The big problem is that the Vbe of the transistors change with temperature. If you are after crystal like performance (100 ppm per deg C). Then it will be impossible for an amateur to do unless you have a temperature controlled oven to test it in and a stable oscillator to compare it with. Why not build a crystal oscillator and divide its output down to the correct frequency. Another thought put it and its PSU regulator in a low temperature oven set to say 50 degs C in use.
Frank
I need a very stable audio oscillator circuit that operates at a single frequency somewhere at 30Hz.
Square wave is preffered and stability is the key point, since it will be used as a reference to lock a higher frequency oscillator.
You need to specify what you mean by very stable.
Theoretically speaking, a square wave is not a single frequency. By convention, the sine and cosine functions form the basic of all periodic functions.
Most likely you will need to have an oven for keeping the temperature constant to 0.1C or better.
Usually we use an accurate high frequency clock (Rb or Cs) or NMR signals (D2 lock) as reference lock- they can provide 1e-9 stability or better.

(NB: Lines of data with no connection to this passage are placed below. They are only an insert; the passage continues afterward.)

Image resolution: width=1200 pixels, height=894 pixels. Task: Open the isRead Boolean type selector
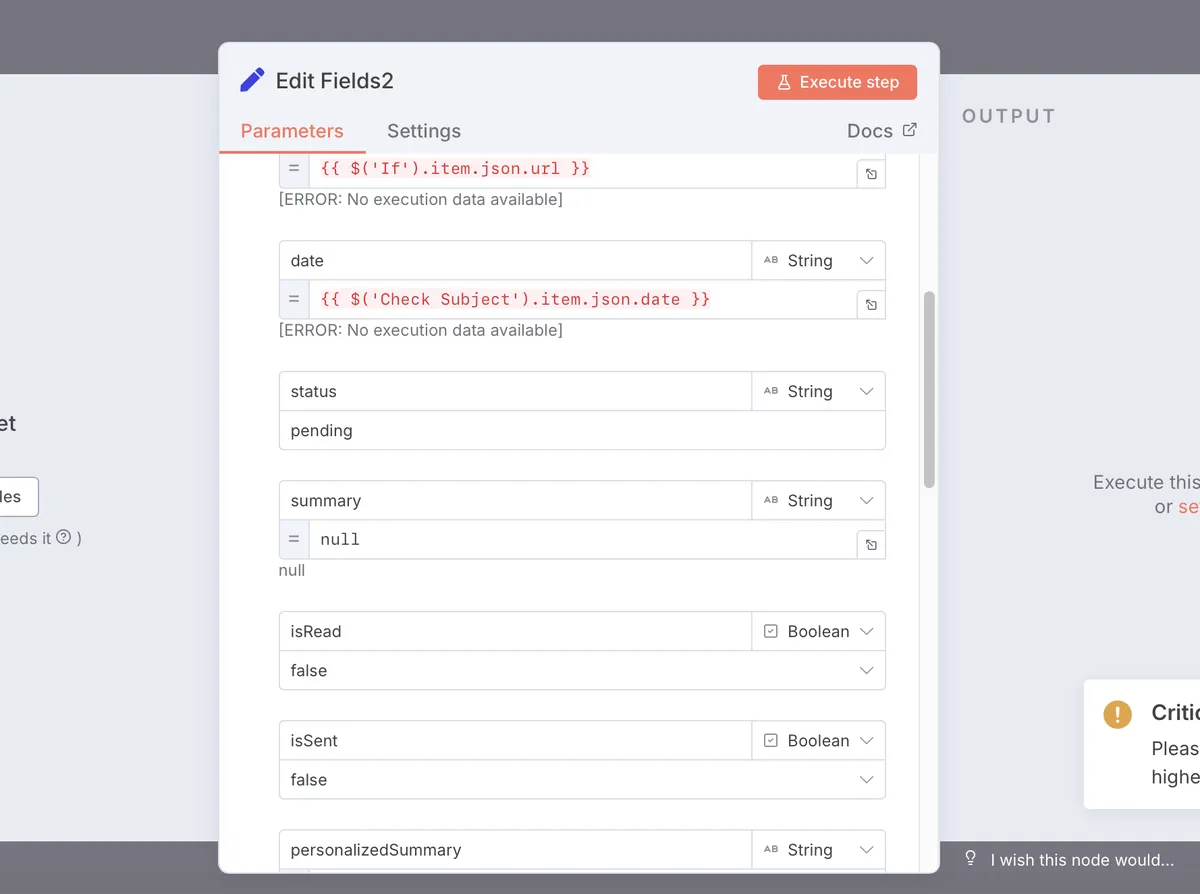[x=818, y=632]
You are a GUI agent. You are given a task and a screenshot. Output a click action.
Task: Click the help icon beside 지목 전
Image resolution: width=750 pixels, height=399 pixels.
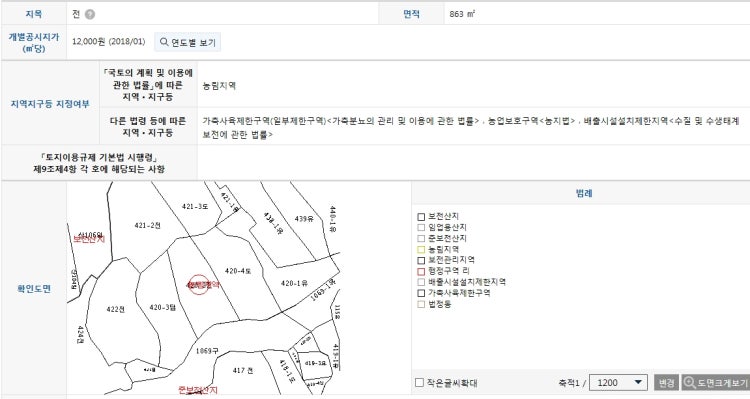90,14
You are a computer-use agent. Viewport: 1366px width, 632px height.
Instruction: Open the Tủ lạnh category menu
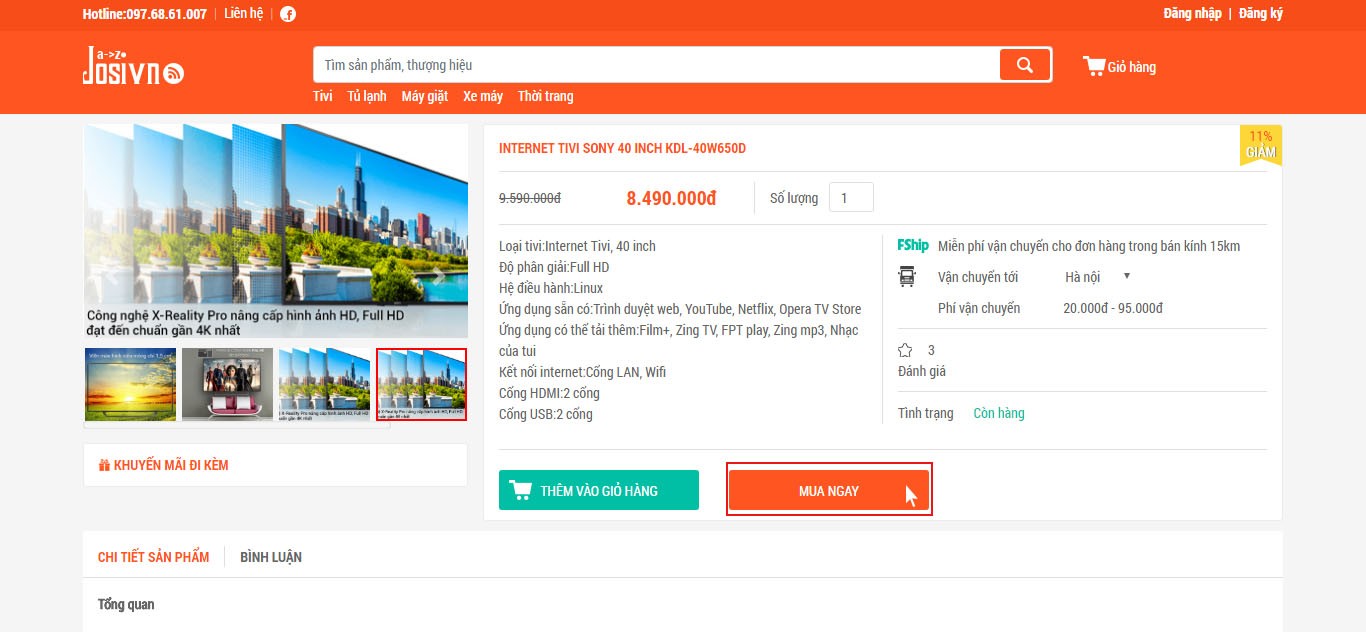367,96
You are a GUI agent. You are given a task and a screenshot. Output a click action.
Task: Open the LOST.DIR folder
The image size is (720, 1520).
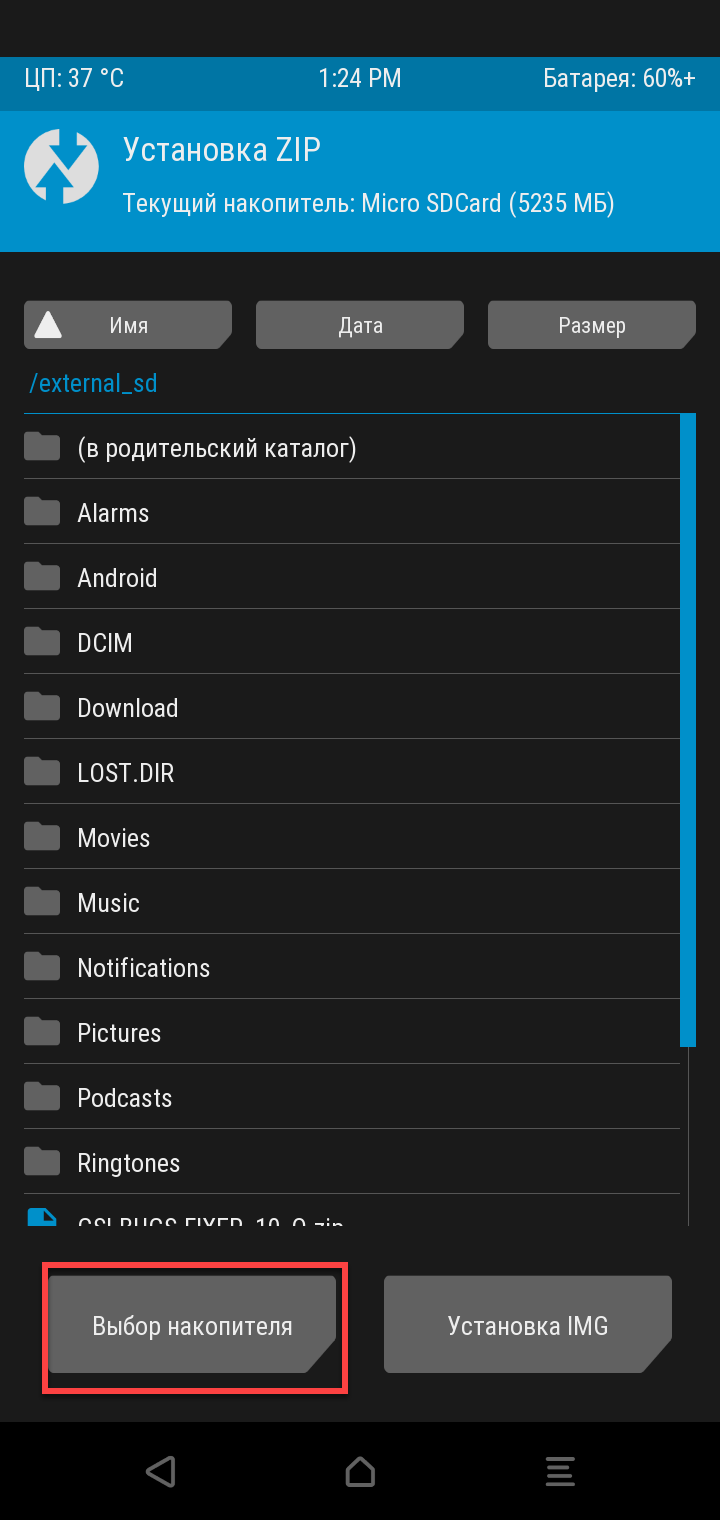tap(352, 772)
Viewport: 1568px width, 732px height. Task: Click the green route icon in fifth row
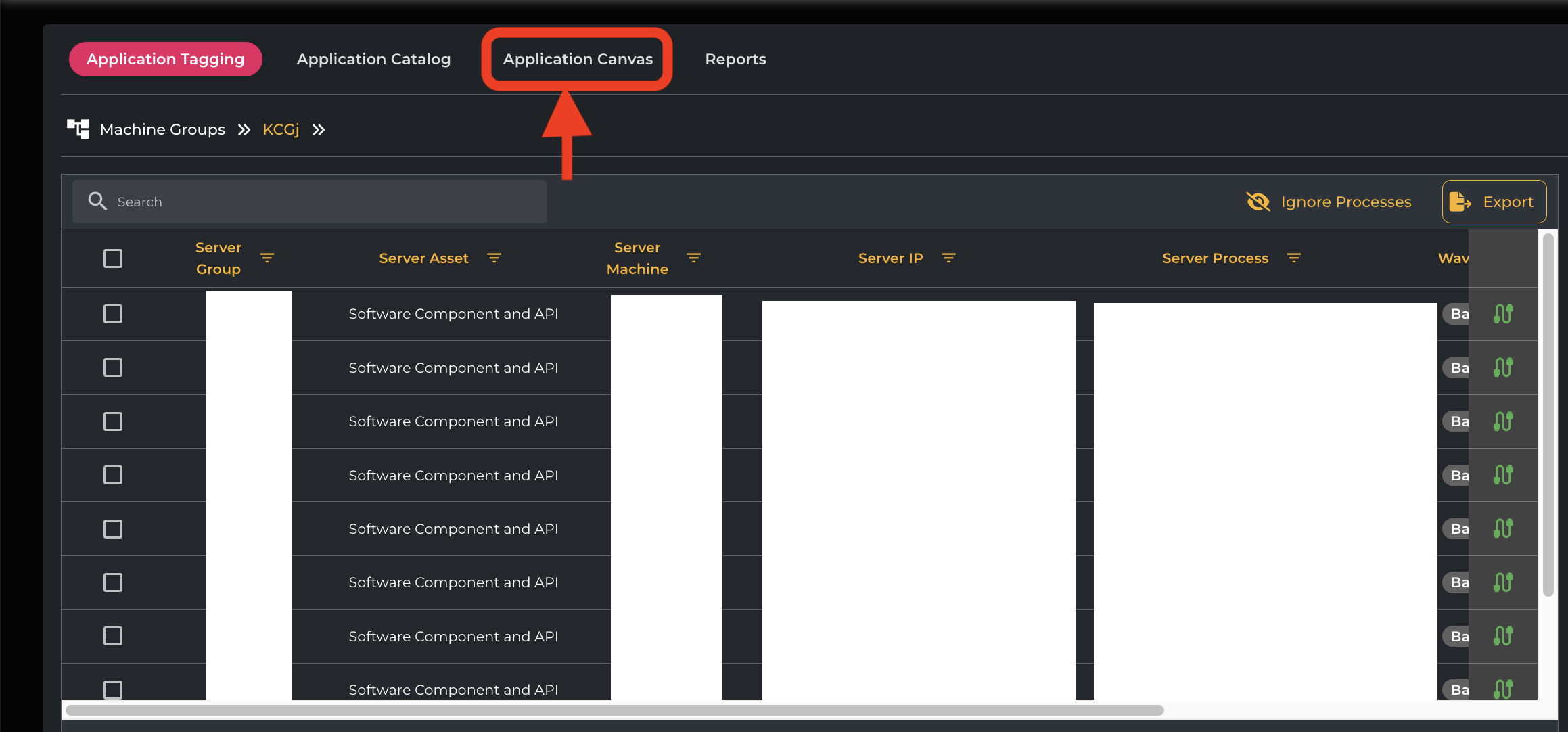[x=1502, y=529]
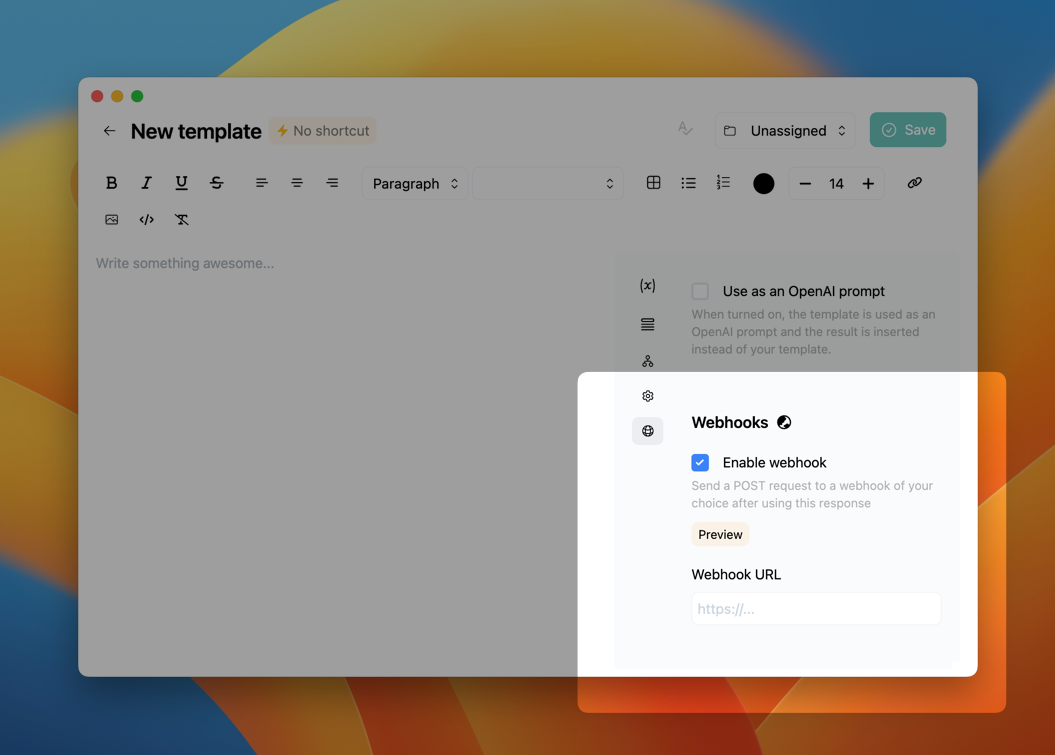Click the Preview webhook payload button

719,534
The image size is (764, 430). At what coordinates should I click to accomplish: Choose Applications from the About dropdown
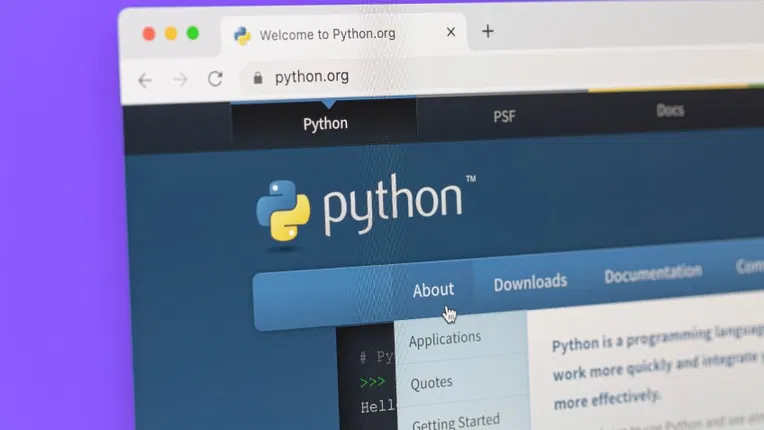[x=445, y=340]
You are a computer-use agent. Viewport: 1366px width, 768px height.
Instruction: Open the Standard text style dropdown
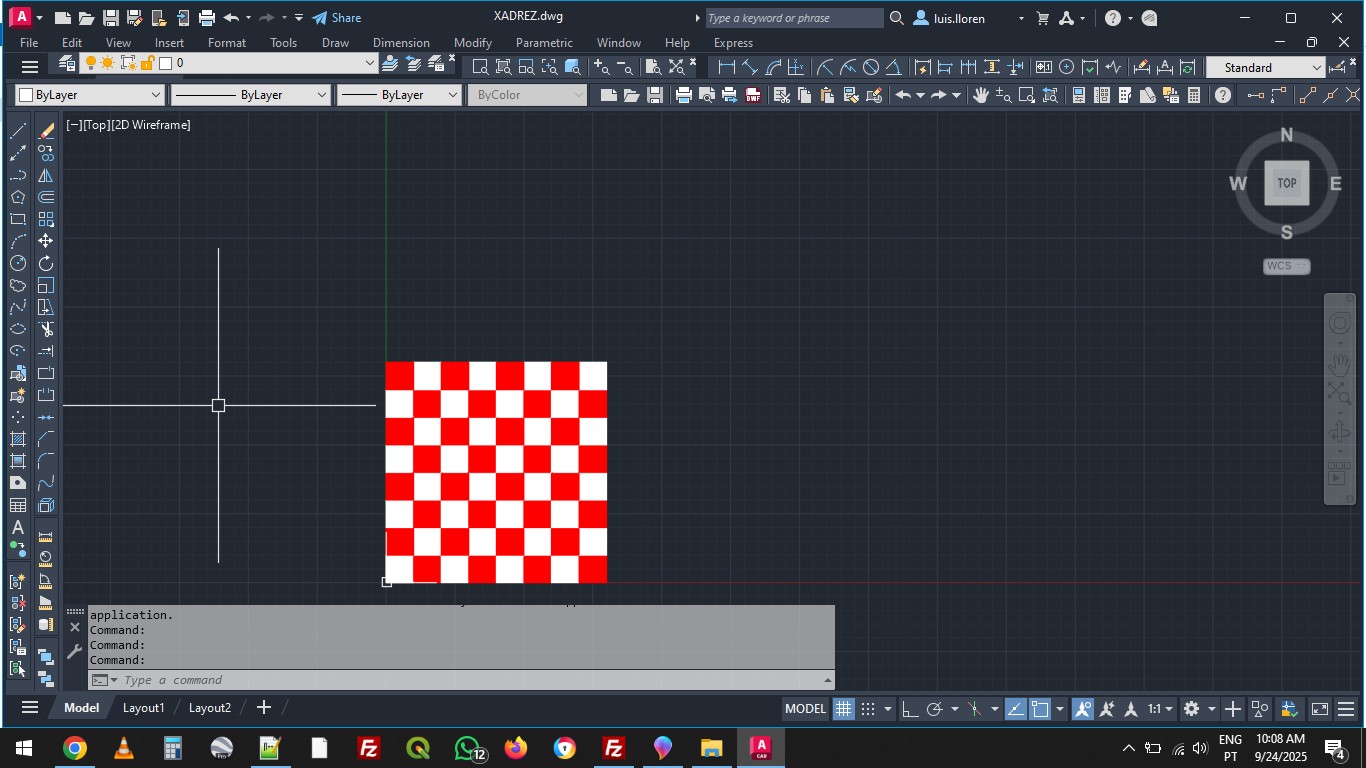pyautogui.click(x=1265, y=68)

In any case, drift will be your only enemy.
This is the correct answer. The 4060 fits the bill perfectly.Hi,
HC4060 and a crystal and come Cs, maybe Rs.
Klaus
This is the correct answer. The 4060 fits the bill perfectly.
If for some reason you're opposed to using a crystal+divider, linear technology sells some precision astable oscillators capable of very low frequency operation.
That is absolutely correct.I suspect this is part of a 'huff n puff' stabilizer, perhaps Neazoi can confirm.
Brian.
It is a method of locking a higher frequency oscillator to a low frequency reference without using a PLL. It uses the LF reference to open a gate, allowing the HF to reach a counter. Depending on whether it overflows or not, you raise or lower an analog voltage to 'pull' the HF oscillator one way or the other. Essentially it produces a modulo 30 count of the HF and through a long time constant network, locks it to a multiple of 30Hz.
I suspect this is part of a 'huff n puff' stabilizer, perhaps Neazoi can confirm.
That is absolutely correct.
I need to investigate if the stability of the multivibrator circuits is enough for producing this audio reference.
Two crystal oscillators mixed down would be too difficult to keep unlocked when they operate 30hz apart.
You are putting the cart before the horse here....
Trying to build a stable 30 Hz discrete component oscillator to stabilize a much higher frequency VFO is a complete waste of time.
Just build a stable VFO, it will not be any more difficult.
The very best basis for a home brew VFO is a Collins Permeability Tuned Oscillator (PTO).
These were built by Collins Radio in the 1950's when valves were the go, and well before the age of integrated circuits and digital synthesis.
Distortion will not be your problem, frequency stability will be.